PURPOSE: Danon disease is caused by mutations in the lysosome-associated membrane protein-2 gene (LAMP2). In the eye, LAMP2 is expressed only in the retinal pigment epithelium. This study aimed to investigate the previously unreported impact of LAMP2 mutations on the electrooculogram generated by the retinal pigment epithelium. METHODS: Four members of a family with Danon disease were examined. All have mutations in c294G > A, of the LAMP2 gene on Xq24, by which no, or aberrant, protein will be formed. Electrooculograms to International Society for the Clinical Electrophysiology of Vision (ISCEV) standards were recorded with full-field electroretinography, Goldmann kinetic visual fields, and spectral optical coherence tomography with fundus autofluorescence imaging. RESULTS: Electrooculogram amplitude ratios of light risedark trough, the Arden index, fell at low-normal limits (range 1.68-3.94) but misrepresent retinal pigment epithelium health, because the absolute dark trough voltages were abnormally low (median 140 µV, range 72-192 µV) as were the light rise amplitudes (median 297 µV, range 198-366 µV), and full-field electroretinograms were normal.
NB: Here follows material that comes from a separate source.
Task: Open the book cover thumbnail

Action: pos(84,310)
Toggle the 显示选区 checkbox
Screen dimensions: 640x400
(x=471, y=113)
Hyperfundus autofluorescence and hypofundus autofluorescence changes became more confluent and florid with increasing age of female patients. Goldmann visual field testing showed constriction of the central field. CONCLUSION: Low electrooculogram voltages indicate that the retinal pigment epithelium is unable to maintain its tight junctions in Danon disease.